═══ MATERIAL SHOWN

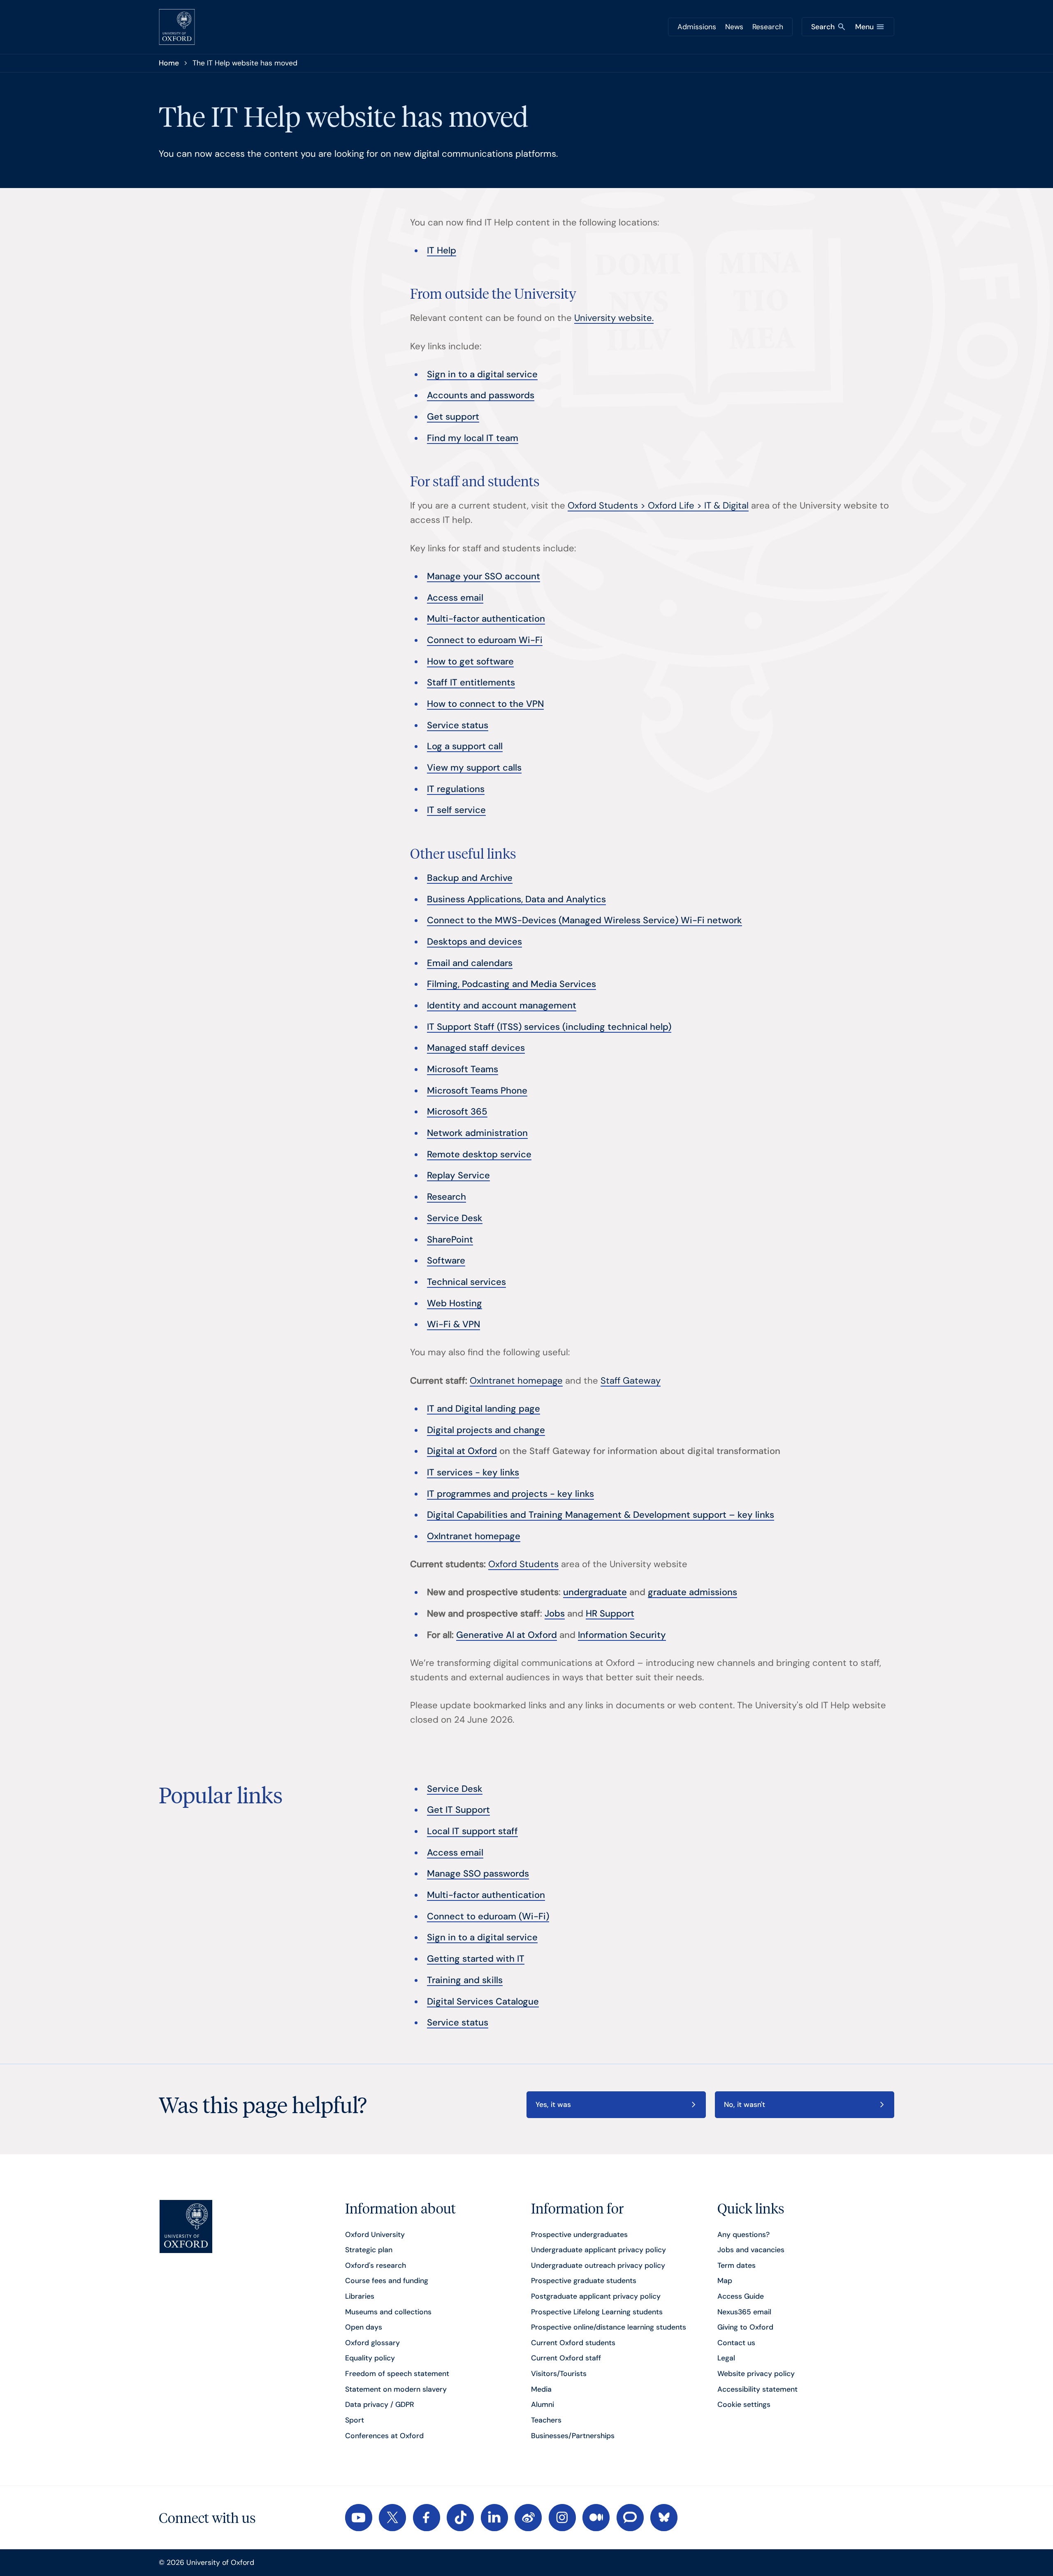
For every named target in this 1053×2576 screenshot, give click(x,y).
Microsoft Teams (462, 1069)
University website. (614, 318)
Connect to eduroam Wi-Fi (485, 640)
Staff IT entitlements (471, 682)
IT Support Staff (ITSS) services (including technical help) (549, 1027)
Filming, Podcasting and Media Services (511, 984)
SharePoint (450, 1239)
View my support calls (474, 767)
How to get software (470, 661)
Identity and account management (501, 1005)
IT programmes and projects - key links (510, 1494)
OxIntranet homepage (516, 1381)
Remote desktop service (479, 1154)
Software (446, 1260)
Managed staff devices (476, 1048)
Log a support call (465, 746)
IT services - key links (473, 1472)
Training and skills (465, 1980)
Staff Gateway (631, 1381)
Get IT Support (458, 1810)
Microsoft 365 (457, 1111)
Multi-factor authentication (486, 619)
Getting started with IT (475, 1959)
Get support (453, 417)
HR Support (610, 1613)
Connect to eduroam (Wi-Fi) (488, 1916)
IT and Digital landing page (483, 1409)
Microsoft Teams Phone (477, 1090)
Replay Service (458, 1175)
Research (767, 26)
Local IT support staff (472, 1831)
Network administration (477, 1133)
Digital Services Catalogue (483, 2001)
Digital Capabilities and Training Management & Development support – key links (600, 1515)
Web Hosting (454, 1303)
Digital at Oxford (462, 1451)
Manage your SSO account (483, 576)
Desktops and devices (474, 942)
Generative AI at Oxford (506, 1635)
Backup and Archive (470, 878)
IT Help (441, 250)
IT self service (456, 810)
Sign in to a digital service (482, 374)
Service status (457, 725)
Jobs (555, 1613)
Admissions (696, 26)
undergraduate (595, 1592)
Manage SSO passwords (478, 1873)
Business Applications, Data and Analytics (516, 899)
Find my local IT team (472, 438)
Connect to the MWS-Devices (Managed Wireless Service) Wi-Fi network (584, 920)
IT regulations (456, 789)
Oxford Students (523, 1564)
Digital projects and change (486, 1430)
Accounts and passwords (480, 395)
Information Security (622, 1635)
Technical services (466, 1282)
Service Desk (454, 1218)
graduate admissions (692, 1592)
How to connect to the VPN (485, 704)
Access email (455, 598)
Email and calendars (470, 963)
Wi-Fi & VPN (453, 1324)
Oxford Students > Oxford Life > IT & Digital (658, 505)
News (734, 26)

══════

• EXERCISE
Starting at the line with "undergraduate (595, 1592)", restate each line through the end of the records, both ends included, and stop there.

• WRITTEN RESPONSE
undergraduate (595, 1592)
Manage SSO passwords (478, 1873)
Business Applications, Data and Analytics (516, 899)
Find my local IT team (472, 438)
Connect to the MWS-Devices (Managed Wireless Service) Wi-Fi network (584, 920)
IT regulations (456, 789)
Oxford Students (523, 1564)
Digital projects and change (486, 1430)
Accounts and passwords (480, 395)
Information Security (622, 1635)
Technical services (466, 1282)
Service Desk (454, 1218)
graduate admissions (692, 1592)
How to connect to the VPN (485, 704)
Access email (455, 598)
Email and calendars (470, 963)
Wi-Fi & VPN (453, 1324)
Oxford Students > Oxford Life > IT & Digital (658, 505)
News (734, 26)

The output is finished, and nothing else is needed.